_EXERCISE BRIEF_.
Take every line containing "спасли" from the material and copy it.

-------- EXCERPTED RECORDS

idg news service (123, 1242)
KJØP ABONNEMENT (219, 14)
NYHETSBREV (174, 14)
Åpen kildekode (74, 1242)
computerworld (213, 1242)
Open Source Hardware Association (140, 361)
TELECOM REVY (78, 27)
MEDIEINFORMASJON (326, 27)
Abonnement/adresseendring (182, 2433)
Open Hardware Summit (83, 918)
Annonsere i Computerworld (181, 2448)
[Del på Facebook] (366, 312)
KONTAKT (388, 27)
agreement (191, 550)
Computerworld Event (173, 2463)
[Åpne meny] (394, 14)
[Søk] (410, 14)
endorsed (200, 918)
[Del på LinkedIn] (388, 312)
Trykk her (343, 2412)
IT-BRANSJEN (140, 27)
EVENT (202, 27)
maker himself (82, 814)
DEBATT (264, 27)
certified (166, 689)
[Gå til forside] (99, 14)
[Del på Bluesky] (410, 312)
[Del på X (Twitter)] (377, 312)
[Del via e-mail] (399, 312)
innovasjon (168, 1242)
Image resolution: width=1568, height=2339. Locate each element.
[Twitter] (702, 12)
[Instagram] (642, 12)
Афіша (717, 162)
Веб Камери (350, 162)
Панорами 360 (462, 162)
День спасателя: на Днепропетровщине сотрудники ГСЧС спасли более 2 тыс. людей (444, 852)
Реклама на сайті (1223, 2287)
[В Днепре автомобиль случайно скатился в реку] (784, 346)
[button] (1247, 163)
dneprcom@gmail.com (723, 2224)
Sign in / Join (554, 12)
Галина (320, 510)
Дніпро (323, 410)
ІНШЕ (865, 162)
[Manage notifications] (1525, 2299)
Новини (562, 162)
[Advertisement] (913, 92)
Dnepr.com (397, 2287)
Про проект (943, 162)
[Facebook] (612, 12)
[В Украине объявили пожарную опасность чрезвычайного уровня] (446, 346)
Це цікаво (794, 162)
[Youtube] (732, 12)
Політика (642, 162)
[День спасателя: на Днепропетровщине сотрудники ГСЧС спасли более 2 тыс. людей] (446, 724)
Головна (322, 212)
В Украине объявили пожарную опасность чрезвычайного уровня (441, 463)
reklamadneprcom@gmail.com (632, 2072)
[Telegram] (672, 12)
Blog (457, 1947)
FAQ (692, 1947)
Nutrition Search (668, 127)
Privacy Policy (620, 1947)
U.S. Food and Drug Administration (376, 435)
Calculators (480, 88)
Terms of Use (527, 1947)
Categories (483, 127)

----------------

_EXERCISE RESPONSE_.
День спасателя: на Днепропетровщине сотрудники ГСЧС спасли более 2 тыс. людей (444, 852)
[День спасателя: на Днепропетровщине сотрудники ГСЧС спасли более 2 тыс. людей] (446, 724)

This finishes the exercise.